▶ WHAT TO DO
Looking through the records below, please work out how many lines contain "coordinates". Give only that number.

═════ GIVEN ENTRIES

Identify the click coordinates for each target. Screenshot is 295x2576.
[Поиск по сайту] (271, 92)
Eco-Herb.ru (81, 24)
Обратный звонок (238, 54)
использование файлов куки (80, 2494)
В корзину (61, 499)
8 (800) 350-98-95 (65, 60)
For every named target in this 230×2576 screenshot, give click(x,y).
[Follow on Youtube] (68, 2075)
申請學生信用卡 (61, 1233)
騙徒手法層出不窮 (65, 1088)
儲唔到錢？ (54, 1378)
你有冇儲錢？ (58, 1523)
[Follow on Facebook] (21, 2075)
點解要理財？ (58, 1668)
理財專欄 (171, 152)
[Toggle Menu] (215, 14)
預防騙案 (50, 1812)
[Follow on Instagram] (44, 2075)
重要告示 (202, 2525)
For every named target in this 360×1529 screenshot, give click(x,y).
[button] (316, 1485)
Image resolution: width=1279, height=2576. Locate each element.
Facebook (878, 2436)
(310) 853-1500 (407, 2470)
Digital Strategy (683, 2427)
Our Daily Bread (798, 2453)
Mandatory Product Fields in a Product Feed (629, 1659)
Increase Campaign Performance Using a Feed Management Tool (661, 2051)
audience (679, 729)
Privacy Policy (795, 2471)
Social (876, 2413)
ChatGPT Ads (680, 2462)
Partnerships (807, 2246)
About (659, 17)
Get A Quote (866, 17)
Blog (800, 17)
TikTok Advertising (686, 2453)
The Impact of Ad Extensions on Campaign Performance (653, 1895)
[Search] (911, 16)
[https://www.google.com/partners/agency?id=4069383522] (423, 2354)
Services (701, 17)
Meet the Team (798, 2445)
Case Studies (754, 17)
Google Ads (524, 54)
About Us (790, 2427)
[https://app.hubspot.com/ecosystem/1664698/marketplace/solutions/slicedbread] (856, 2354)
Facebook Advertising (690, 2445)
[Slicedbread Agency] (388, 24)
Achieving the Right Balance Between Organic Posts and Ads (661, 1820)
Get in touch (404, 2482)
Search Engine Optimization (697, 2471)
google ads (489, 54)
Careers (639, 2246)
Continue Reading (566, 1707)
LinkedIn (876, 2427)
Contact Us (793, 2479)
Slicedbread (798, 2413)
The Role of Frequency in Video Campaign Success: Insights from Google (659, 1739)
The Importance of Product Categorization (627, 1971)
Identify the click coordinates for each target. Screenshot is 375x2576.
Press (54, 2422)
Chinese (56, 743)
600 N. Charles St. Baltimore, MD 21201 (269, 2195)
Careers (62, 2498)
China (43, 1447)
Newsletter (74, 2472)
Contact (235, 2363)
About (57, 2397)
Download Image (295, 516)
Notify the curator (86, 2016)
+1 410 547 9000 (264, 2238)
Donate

══════════

▶ ANSWER SECTION
2